- Born: 9 July 1967 (age 58) Viljandi, then part of Estonian SSR, Soviet Union
- Occupations: Actor, theatre director
- Years active: 1990–present
- Partner: Karin Tammaru
- Children: 2

= Indrek Taalmaa =

Estonian actor and theatre director

Indrek Taalmaa (born 9 July 1967) is an Estonian stage, television, voice, film actor, and theatre director whose career began in the early 1990s.

==Early life and education==
Indrek Taalmaa was born and raised in the town of Viljandi. He graduated from Viljandi Secondary School No. 4 in 1985. In 1986, he entered the Drama School of the Tallinn State Conservatory (now, the Estonian Academy of Music and Theatre), but was conscripted into the Soviet Army and spent two years deployed to Afghanistan during the Soviet–Afghan War.

==Career==
===Stage===
Indrek Taalmaa has had a prolific career in theatre, beginning with a two-year engagement at the Ugala Theatre in Viljandi in 1991. From 1994 until 1999, he was engaged at the Rakvere Theatre in Rakvere. From 1999 until 2006, he was engaged at the Vanemuine in Tartu, until leaving for the Endla Theatre in Pärnu, where he is still currently engaged. He has also performed throughout Estonia on a number of other stage venues and has been the artistic director of several theatre festivals. In 2013, Taalmaa opened the Tallinn Chamber Theatre in the Tallinn subdistrict of Kalamaja, where he acts as the theatre director and also as a performer, often in solo performances.

===Television===
Taalmaa's first significant television role was as Carl Danhammer in the 2005 Ilmar Raag-directed Eesti Televisioon (ETV) television film August 1991; a dramatization of the failed Soviet attempt to suppress the independence movement in Estonia. The following year, he portrayed Konstantin Päts, the first head of government, in the twelve-part ETV historical drama television mini-series Tuulepealne maa. Also, in 2006, he appeared on Finnish television in the role of Igor Golitsyn in the Tapio Piirainen-directed crime drama film Bodomin legenda.

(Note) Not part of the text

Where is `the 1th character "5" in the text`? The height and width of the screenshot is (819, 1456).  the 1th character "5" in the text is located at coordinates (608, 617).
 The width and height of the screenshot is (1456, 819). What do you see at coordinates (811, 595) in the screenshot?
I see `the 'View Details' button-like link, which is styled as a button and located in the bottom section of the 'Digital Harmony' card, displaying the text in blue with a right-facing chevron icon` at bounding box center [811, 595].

From 2002 until 2009, Taalmaa made frequent appearances on the long-running ETV drama serial Õnne 13 as the character Kuno Pfeffermint. From 2010 until 2012, he played the role of Villem Kadak on the ETV comedy series ENSV: Eesti Nõukogude Sotsialistlik Vabariik, which reflects on life during the 1980s in the Estonian Soviet Socialist Republic. Since 2014, he has played the role of Chef Viktor on the Kanal 2 comedy series Köök. Other notable television appearances include roles on the ETV crime series Ohtlik lend (2009), the TV3 comedy-crime series Kättemaksukontor (2009), the Kanal 2 crime series Kelgukoerad (2010), and the Kanal 2 drama series Romet ja Julia (2012–2013). In 2018, he joined the cast of the ETV series Miks mitte?! in the role of Martin.

===Film===
Taalmaa began his film career in several short films and as a voice actor in animated short films in the early 1990s. His first significant film role was that of Oskar Elevant in the 1997 historical comedy Minu Leninid, directed by Hardi Volmer. Other roles followed in the 2005 Rainer Sarnet-directed thriller Libahundi needus and the 2006 Elmo Nüganen-directed comedy Meeletu; both of which were originally aired on Estonian television, then released theatrically. In 2007, he played the role of Talesh in the Peeter Simm-directed biographical drama film Georg, which chronicled the life of Estonian singer and actor Georg Ots. In 2008, he again played the role of President of Estonia Konstantin Päts in the Ain Mäeots-directed Exitfilm biographical drama Taarka, based on the play of the same name by Kauksi Ülle about the difficult life of Seto folk singer Hilana Taarka.

Taalmaa has appeared in over thirty short films, animated films, and feature films. Notable appearances include roles in the 2009 Andrus Tuisk-directed road-movie Pangarööv, the 2013 René Vilbre-directed family film Väikelinna detektiivid ja valge daami saladus, the 2017 Sulev Keedus-directed drama Mehetapja/Süütu/Vari, the 2017 Andres Puustusmaa-directed comedy Rohelised kassid, and the 2018 Moonika Siimets-directed period drama Seltsimees laps. In 2021, he appeared in the role of Mõisnik in the Ergo Kuld directed comedy film Jahihooaeg alongside Harriet Toompere, Mirtel Pohla and Grete Kuld. The following year, he appeared in the Ergo Kuld directed romance-drama Soo, screen written by Martin Algus and based on the novel 1914 novel of the same name by Oskar Luts.

In 2012, when the 1994 Disney animated musical film The Lion King was dubbed into the Estonian language, Taalmaa voiced the character Pumbaa.

==Personal life==
Indrek Taalmaa is in a long-term relationship with actress Karin Tammaru. The couple have two sons and reside in Tallinn.